In our algorithm, since the time complexity of computing the objective of a job permutation is O(mn) where m and n are the number of machines and jobs, respectively. The time complexity of NEH that generates the two initial solutions is not more than O(mn³) with a constant coefficient of 2. In the main loop of our LS-MOVNS, the most time-consuming procedures include the k-Means clustering and the MOVNS. Since the k-Means clustering is performed in the bi-objective space, its time complexity is O(t|P|k) with a constant coefficient of 2, in which t = 5 is the iteration of the k-Means clustering, |P| = 100 is the size of the swarm and k = 6 is the number of clusters. For the MOVNS with three neighborhoods, the complexity of the local search for each neighborhood is O(mn³), and there are k = 6 solutions that will be selected for MOVNS. The complexity of the MOVNS is at least O(mn³) with a constant coefficient of 18 (please note that each neighborhood search is applied only once). Since the complexity of k-Means clustering is less than that of MOVNS, so the overall complexity of our LS-MOVNS algorithm is at least O(mn³) with a constant coefficient of 18 × g_max, in which g_max is the corresponding maximum generations of the algorithm within the given available computation time.

6.2. Stopping Criterion of Number of Function Evaluations

Besides the maximum available time, another common adopted stopping criterion is the maximum number of function evaluations. Consequently, we further compared our algorithm with MO-MLMA [20] with 100 mn² function evaluations for n = 20 and 50, and 50 mn² function evaluations for n = 100 and 200, respectively. The comparison results of the IGD metric, as well as the results of Wilcoxon rank-sum test, is shown in

Table 7. Comparison of IGD obtained by MO-MLMA and LS-MOVNS.

Problem (Jobs × Machines)	MO-MLMA [30]		Sig	LS-MOVNS
	Mean	Std		Mean	Std
20 × 5	1.84 × 10−2	1.8 × 10−2	–	1.96 × 10−2	1.4 × 10−2
20 × 10	2.07 × 10−2	4.3 × 10−3	=	1.98 × 10−2	4.7 × 10−3
20 × 20	5.62 × 10−2	2.5 × 10−2	–	5.84 × 10−2	2.1 × 10−2
50 × 5	2.81 × 10−2	3.7 × 10−2	=	2.73 × 10−2	3.4 × 10−2
50 × 10	3.81 × 10−2	3.6 × 10−2	=	3.68 × 10−2	4.1 × 10−2
50 × 20	4.15 × 10−2	2.4 × 10−2	+	3.92 × 10−2	2.6 × 10−2
100 × 5	2.92 × 10−2	3.2 × 10−2	+	2.65 × 10−2	3.7 × 10−2
100 × 10	4.77 × 10−2	2.1 × 10−2	+	4.37 × 10−2	2.5 × 10−2
100 × 20	2.86 × 10−2	3.2 × 10−3	+	2.52 × 10−2	3.7 × 10−3
200 × 10	5.43 × 10−2	4.7 × 10−2	+	4.74 × 10−2	4.3 × 10−2
200 × 20	2.51 × 10−2	3.9 × 10−2	+	2.28 × 10−2	4.4 × 10−2
Nos. +/−/=	6/2/3

. From the comparison results, it can be found that the proposed LS-MOVNS is significantly superior to MO-MLMA [26] for the large-size problems. The MO-MLMA shows advantage over our algorithm only on the small size problems of n = 20 and similar performance on problems with 50 × 5 and 50 × 10. So based on these results, it can be also concluded that our LS-MOVNS outperforms MO-MLMA.

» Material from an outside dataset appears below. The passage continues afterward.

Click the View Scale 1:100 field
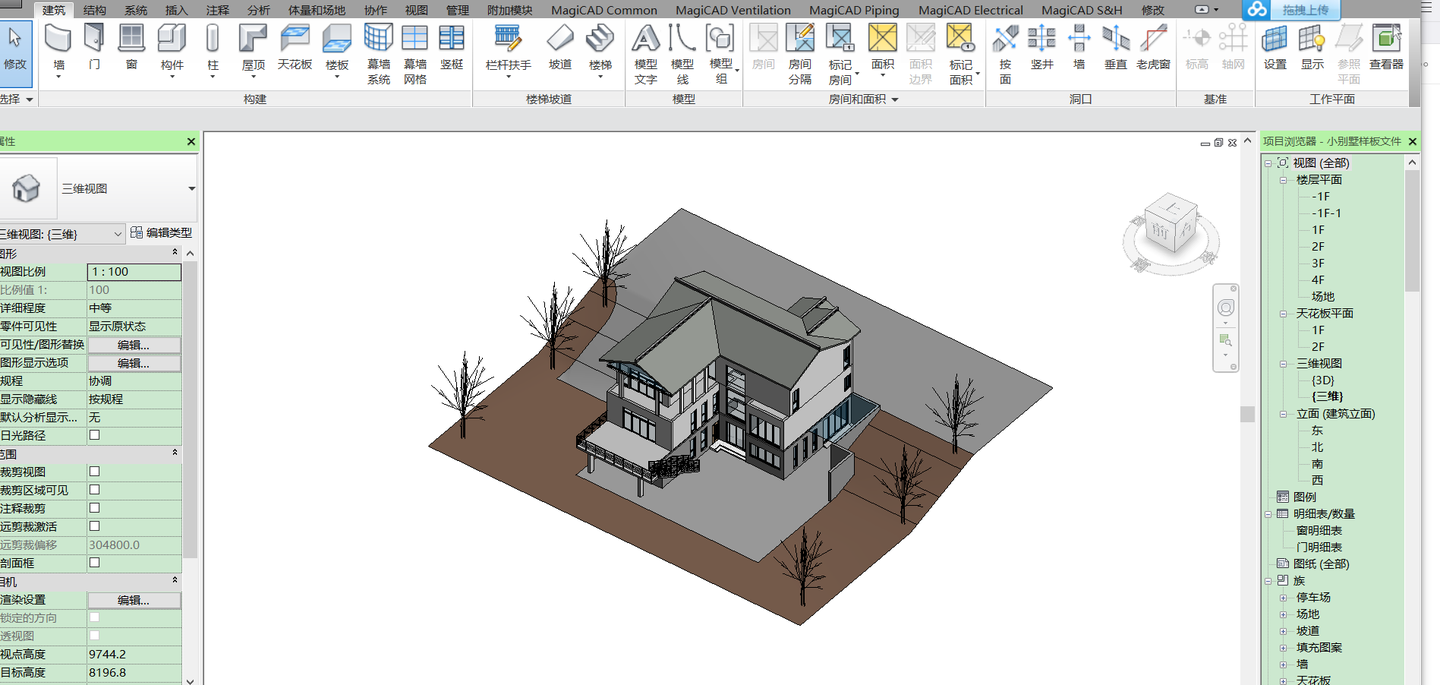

As many researchers have done [15,16,17,18,19,20,21,22,23,24,25,26,27,28,29,30,31], the proposed LS-MOVNS is designed to handle the bi-objective PFSP. However, it has the potential to be extended to many-objective PFSO. For example, the principal component analysis dominance mechanism proposed by Liu et al. [48] could be adopted to handle the solution comparison in the many-objective case. In addition, more challenging objectives such as the time-dependent objective, the environmental, and/or social impact versus productivity objective can be considered. The many-objective optimization and more challenging objectives will be our future studies.

7. Conclusions

In this paper, the MOPFSP with sequence-dependent setup times was investigated, and a multiobjective variable neighborhood search algorithm with learning and swarm was proposed. To better balance the global search and the local search, the swarm evolution was combined with a variable neighborhood search and the clustering was adopted to determine which solution should be selected for the local search. In addition, instead of the traditional fixed neighborhood sequence used in the variable neighborhood search, an adaptive selection strategy was developed based on the performance analysis of different neighborhood sequences. The proposed algorithm was tested on a set of 110 problem instances derived from benchmark set, and the computational results illustrate that the proposed algorithm is very effective and competitive to solve the MOPFSP with sequence-dependent setup times.